| Saudi Arabia | Nov 16, 2019
Saudi Arabia's telecoms regulatory authority has launched a new framework to prevent data security breaches in cloud computing.
It is often said that data is the most valuable possession of businesses and public-sector entities in this age of information that we live in. Safeguarding our precious data was relatively manageable when organizations relied on offline data storage solutions. With the rise of cloud computing, however, our data is now increasingly stored somewhere out of reach and control—completely defenseless in the event of a security failure on the part of the cloud service provider.

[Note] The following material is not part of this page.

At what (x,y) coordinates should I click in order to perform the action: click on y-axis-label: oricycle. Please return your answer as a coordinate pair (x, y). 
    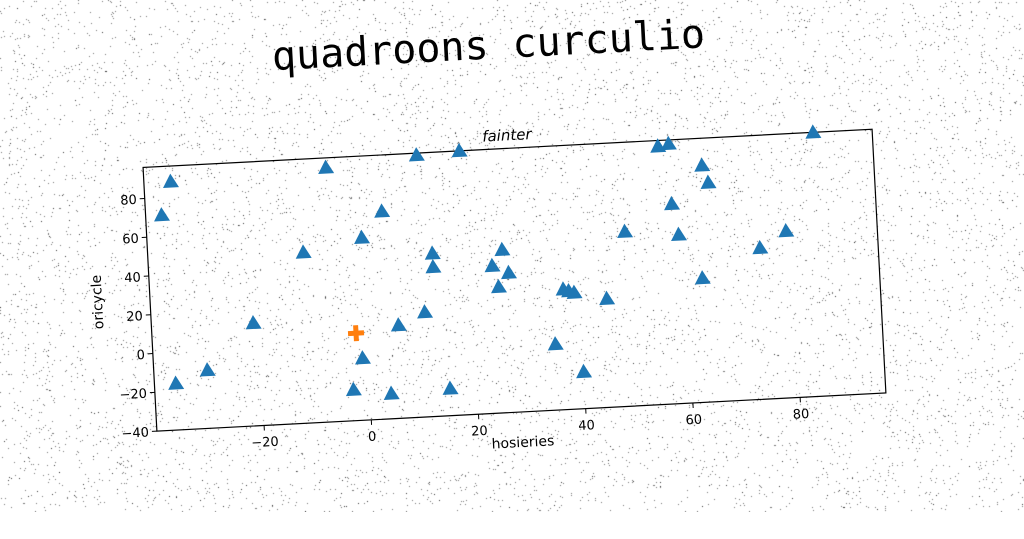
    Looking at the image, I should click on (98, 302).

For a while, most did not worry much about the idea, optimistically believing that people in charge of data centers and cloud computing platforms “know what they’re doing.” However, a series of recent data compromises such as the Facebook-Cambridge Analytica scandal in 2018 shocked the world, bringing many to the sobering realization that even the best industry players are not immune to mistakes.
It was against this backdrop that Saudi Arabia’s telecom regulator decided to bring some order into the current state of cloud computing by launching the Cloud Computing Regulatory Framework (CCRF), which came into effect on February 6, 2018, and was revised later in 2019. The Communications and Information Technology Commission (CITC), as the Kingdom’s regulatory authority, has taken it upon itself to make sure both cloud service providers and users abide by certain general regulations to always stay on the safe side. The regulatory framework states that cloud computing platforms directly serving Saudi-based customers or in any way handling contents belonging to Saudi-based clients must be registered with CITC.

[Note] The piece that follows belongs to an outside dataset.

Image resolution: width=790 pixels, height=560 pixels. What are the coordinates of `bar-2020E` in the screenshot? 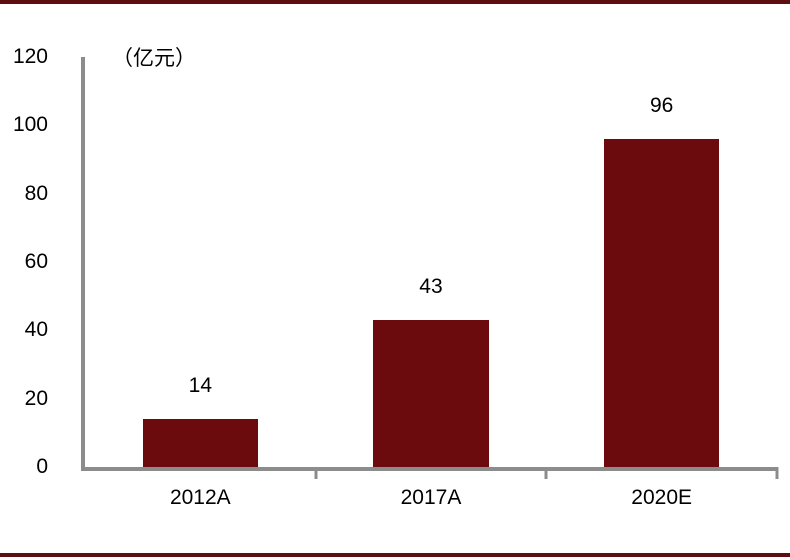 It's located at (662, 303).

Providers of cloud services should also inform the regulatory authority about the location and main features of their data centers and other cloud infrastructure inside the Kingdom and abroad.
And, in the event that the data will be stored or handled outside the country, this must be disclosed to customers in advance. This is likely a precaution in the interest of public-sector entities that have increasingly come to rely on cloud computing in recent years. The new cloud framework also sets forth some clear directions for when things go wrong.

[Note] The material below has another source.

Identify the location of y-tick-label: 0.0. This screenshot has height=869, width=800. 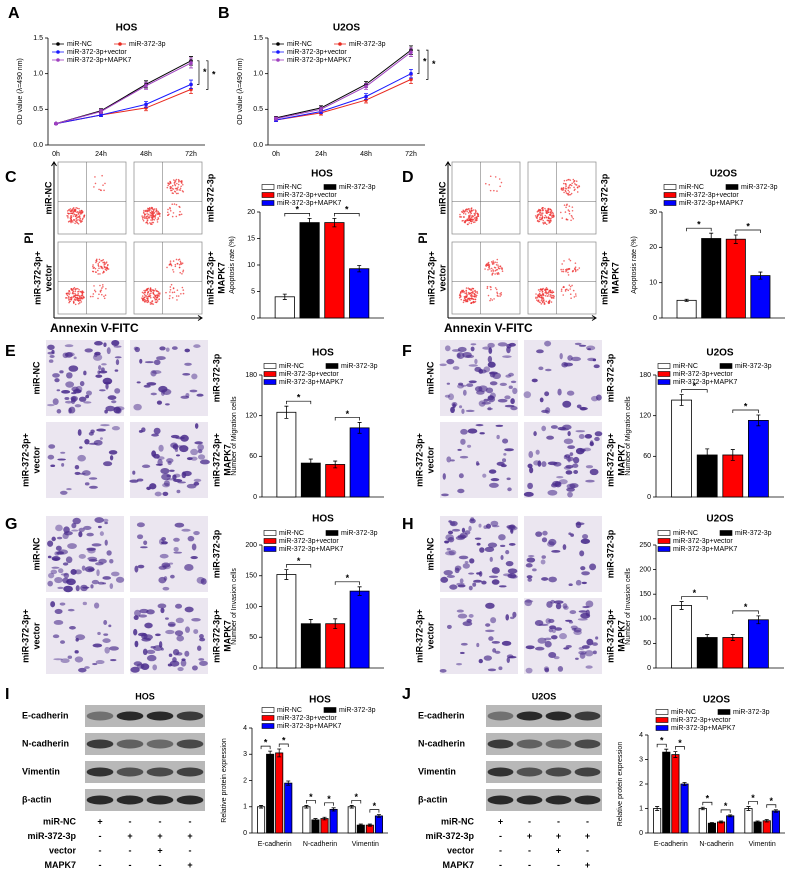
(258, 146).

IT companies have, at times, hushed up or downplayed the importance of major data breaches. Internet giant Yahoo was famously the victim of one of the biggest data thefts in history in 2013-2014, but the event’s full dimensions were not made public until 2017. Saudi Arabia’s new cloud framework obliges service providers to report major violations of the Anti-Cyber Crime Law of 2007 without hesitation, thus giving a chance to data owners and authorities to take the appropriate counteractive measures within the so-called golden timeframe. There is no doubt some information stored on cloud services is by nature more sensitive than others, especially those belonging to public-sector and financial institutions.
While introducing a four-level classification system, the new framework states that all contents that fall into sensitive categories must be registered with CITC. There are also restrictions regarding the geographical location of servers handling or storing extremely sensitive data.
In addition to the registration requirement and the necessity of reporting mishaps, the framework includes a provision that is concerned with the hosting of unlawful contents. According to the cloud framework, such contents should be taken down under certain conditions, especially if they are publicly accessible by users in the Kingdom.
Though some stakeholders may run into problems with one aspect of the framework or another, all things considered, the new cloud framework sets the stage for the Kingdom’s cloud-first policy that encourages government entities to—if possible—opt for cloud technologies.